## Instructions to follow
Copy the records below word for word.

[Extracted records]
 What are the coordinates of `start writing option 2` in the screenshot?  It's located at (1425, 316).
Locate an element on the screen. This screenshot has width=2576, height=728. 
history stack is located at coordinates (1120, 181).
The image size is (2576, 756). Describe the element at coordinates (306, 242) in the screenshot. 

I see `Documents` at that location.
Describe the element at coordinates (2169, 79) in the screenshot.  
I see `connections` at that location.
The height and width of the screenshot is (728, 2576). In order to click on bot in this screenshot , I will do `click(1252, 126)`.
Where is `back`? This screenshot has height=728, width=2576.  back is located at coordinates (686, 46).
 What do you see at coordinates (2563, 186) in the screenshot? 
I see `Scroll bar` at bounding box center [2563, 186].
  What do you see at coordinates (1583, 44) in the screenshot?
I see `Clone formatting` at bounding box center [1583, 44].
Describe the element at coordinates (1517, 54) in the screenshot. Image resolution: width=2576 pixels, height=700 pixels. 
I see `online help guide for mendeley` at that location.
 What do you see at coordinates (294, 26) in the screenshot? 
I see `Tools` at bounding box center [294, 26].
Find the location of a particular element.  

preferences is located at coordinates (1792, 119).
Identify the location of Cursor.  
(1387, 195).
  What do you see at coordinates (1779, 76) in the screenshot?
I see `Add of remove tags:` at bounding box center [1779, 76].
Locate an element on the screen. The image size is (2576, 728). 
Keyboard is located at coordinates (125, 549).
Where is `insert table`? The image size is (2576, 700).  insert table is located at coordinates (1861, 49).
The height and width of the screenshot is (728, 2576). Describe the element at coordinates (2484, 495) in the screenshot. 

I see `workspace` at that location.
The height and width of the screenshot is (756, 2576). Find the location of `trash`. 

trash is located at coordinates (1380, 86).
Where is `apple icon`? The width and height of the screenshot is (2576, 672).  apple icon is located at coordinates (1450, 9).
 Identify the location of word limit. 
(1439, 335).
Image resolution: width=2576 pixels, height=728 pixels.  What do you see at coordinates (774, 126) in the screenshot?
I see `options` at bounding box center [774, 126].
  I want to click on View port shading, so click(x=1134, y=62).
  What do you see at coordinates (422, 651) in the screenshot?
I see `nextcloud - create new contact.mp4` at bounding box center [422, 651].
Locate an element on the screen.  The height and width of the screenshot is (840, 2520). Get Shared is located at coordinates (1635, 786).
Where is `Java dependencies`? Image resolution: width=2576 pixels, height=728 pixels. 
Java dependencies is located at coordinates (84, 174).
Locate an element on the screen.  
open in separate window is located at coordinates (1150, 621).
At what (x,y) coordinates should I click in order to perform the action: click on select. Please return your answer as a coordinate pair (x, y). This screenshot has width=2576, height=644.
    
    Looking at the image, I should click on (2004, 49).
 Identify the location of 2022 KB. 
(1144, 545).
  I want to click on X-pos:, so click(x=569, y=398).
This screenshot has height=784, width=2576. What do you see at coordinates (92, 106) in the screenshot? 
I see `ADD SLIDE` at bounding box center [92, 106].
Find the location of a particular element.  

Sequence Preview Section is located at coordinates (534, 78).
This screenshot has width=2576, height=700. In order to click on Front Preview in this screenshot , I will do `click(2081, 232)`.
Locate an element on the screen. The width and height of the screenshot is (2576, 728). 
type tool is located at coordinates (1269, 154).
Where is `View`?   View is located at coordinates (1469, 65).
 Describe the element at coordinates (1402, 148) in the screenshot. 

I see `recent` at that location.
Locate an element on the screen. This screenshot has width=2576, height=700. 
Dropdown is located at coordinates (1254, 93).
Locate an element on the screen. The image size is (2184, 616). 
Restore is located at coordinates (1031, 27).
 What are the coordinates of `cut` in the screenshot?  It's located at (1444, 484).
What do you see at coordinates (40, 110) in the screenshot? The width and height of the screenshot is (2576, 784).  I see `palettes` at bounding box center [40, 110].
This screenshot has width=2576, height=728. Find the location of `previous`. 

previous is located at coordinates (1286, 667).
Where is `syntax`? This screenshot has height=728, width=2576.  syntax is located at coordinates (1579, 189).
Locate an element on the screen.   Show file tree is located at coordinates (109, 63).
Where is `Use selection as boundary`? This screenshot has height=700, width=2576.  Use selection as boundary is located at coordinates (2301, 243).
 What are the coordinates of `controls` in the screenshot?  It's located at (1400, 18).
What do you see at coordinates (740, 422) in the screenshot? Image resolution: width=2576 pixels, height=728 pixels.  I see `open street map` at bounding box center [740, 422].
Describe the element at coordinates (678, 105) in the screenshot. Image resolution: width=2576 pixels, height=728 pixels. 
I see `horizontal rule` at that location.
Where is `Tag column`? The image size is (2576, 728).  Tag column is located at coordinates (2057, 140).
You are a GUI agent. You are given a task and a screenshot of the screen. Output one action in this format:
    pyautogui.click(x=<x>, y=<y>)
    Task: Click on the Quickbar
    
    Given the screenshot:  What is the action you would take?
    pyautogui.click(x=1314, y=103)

## Task solution
 What are the coordinates of `start writing option 2` in the screenshot?  It's located at (1425, 316).
Locate an element on the screen. This screenshot has width=2576, height=728. 
history stack is located at coordinates (1120, 181).
The image size is (2576, 756). Describe the element at coordinates (306, 242) in the screenshot. 

I see `Documents` at that location.
Describe the element at coordinates (2169, 79) in the screenshot.  
I see `connections` at that location.
The height and width of the screenshot is (728, 2576). In order to click on bot in this screenshot , I will do `click(1252, 126)`.
Where is `back`? This screenshot has height=728, width=2576.  back is located at coordinates (686, 46).
 What do you see at coordinates (2563, 186) in the screenshot? 
I see `Scroll bar` at bounding box center [2563, 186].
  What do you see at coordinates (1583, 44) in the screenshot?
I see `Clone formatting` at bounding box center [1583, 44].
Describe the element at coordinates (1517, 54) in the screenshot. Image resolution: width=2576 pixels, height=700 pixels. 
I see `online help guide for mendeley` at that location.
 What do you see at coordinates (294, 26) in the screenshot? 
I see `Tools` at bounding box center [294, 26].
Find the location of a particular element.  

preferences is located at coordinates (1792, 119).
Identify the location of Cursor.  
(1387, 195).
  What do you see at coordinates (1779, 76) in the screenshot?
I see `Add of remove tags:` at bounding box center [1779, 76].
Locate an element on the screen. The image size is (2576, 728). 
Keyboard is located at coordinates (125, 549).
Where is `insert table`? The image size is (2576, 700).  insert table is located at coordinates (1861, 49).
The height and width of the screenshot is (728, 2576). Describe the element at coordinates (2484, 495) in the screenshot. 

I see `workspace` at that location.
The height and width of the screenshot is (756, 2576). Find the location of `trash`. 

trash is located at coordinates (1380, 86).
Where is `apple icon`? The width and height of the screenshot is (2576, 672).  apple icon is located at coordinates (1450, 9).
 Identify the location of word limit. 
(1439, 335).
Image resolution: width=2576 pixels, height=728 pixels.  What do you see at coordinates (774, 126) in the screenshot?
I see `options` at bounding box center [774, 126].
  I want to click on View port shading, so click(x=1134, y=62).
  What do you see at coordinates (422, 651) in the screenshot?
I see `nextcloud - create new contact.mp4` at bounding box center [422, 651].
Locate an element on the screen.  The height and width of the screenshot is (840, 2520). Get Shared is located at coordinates (1635, 786).
Where is `Java dependencies`? Image resolution: width=2576 pixels, height=728 pixels. 
Java dependencies is located at coordinates (84, 174).
Locate an element on the screen.  
open in separate window is located at coordinates (1150, 621).
At what (x,y) coordinates should I click in order to perform the action: click on select. Please return your answer as a coordinate pair (x, y). This screenshot has width=2576, height=644.
    
    Looking at the image, I should click on (2004, 49).
 Identify the location of 2022 KB. 
(1144, 545).
  I want to click on X-pos:, so click(x=569, y=398).
This screenshot has height=784, width=2576. What do you see at coordinates (92, 106) in the screenshot? 
I see `ADD SLIDE` at bounding box center [92, 106].
Find the location of a particular element.  

Sequence Preview Section is located at coordinates (534, 78).
This screenshot has width=2576, height=700. In order to click on Front Preview in this screenshot , I will do `click(2081, 232)`.
Locate an element on the screen. The width and height of the screenshot is (2576, 728). 
type tool is located at coordinates (1269, 154).
Where is `View`?   View is located at coordinates (1469, 65).
 Describe the element at coordinates (1402, 148) in the screenshot. 

I see `recent` at that location.
Locate an element on the screen. This screenshot has width=2576, height=700. 
Dropdown is located at coordinates (1254, 93).
Locate an element on the screen. The image size is (2184, 616). 
Restore is located at coordinates (1031, 27).
 What are the coordinates of `cut` in the screenshot?  It's located at (1444, 484).
What do you see at coordinates (40, 110) in the screenshot? The width and height of the screenshot is (2576, 784).  I see `palettes` at bounding box center [40, 110].
This screenshot has width=2576, height=728. Find the location of `previous`. 

previous is located at coordinates (1286, 667).
Where is `syntax`? This screenshot has height=728, width=2576.  syntax is located at coordinates (1579, 189).
Locate an element on the screen.   Show file tree is located at coordinates (109, 63).
Where is `Use selection as boundary`? This screenshot has height=700, width=2576.  Use selection as boundary is located at coordinates (2301, 243).
 What are the coordinates of `controls` in the screenshot?  It's located at (1400, 18).
What do you see at coordinates (740, 422) in the screenshot? Image resolution: width=2576 pixels, height=728 pixels.  I see `open street map` at bounding box center [740, 422].
Describe the element at coordinates (678, 105) in the screenshot. Image resolution: width=2576 pixels, height=728 pixels. 
I see `horizontal rule` at that location.
Where is `Tag column`? The image size is (2576, 728).  Tag column is located at coordinates (2057, 140).
You are a GUI agent. You are given a task and a screenshot of the screen. Output one action in this format:
    pyautogui.click(x=<x>, y=<y>)
    Task: Click on the Quickbar
    
    Given the screenshot:  What is the action you would take?
    pyautogui.click(x=1314, y=103)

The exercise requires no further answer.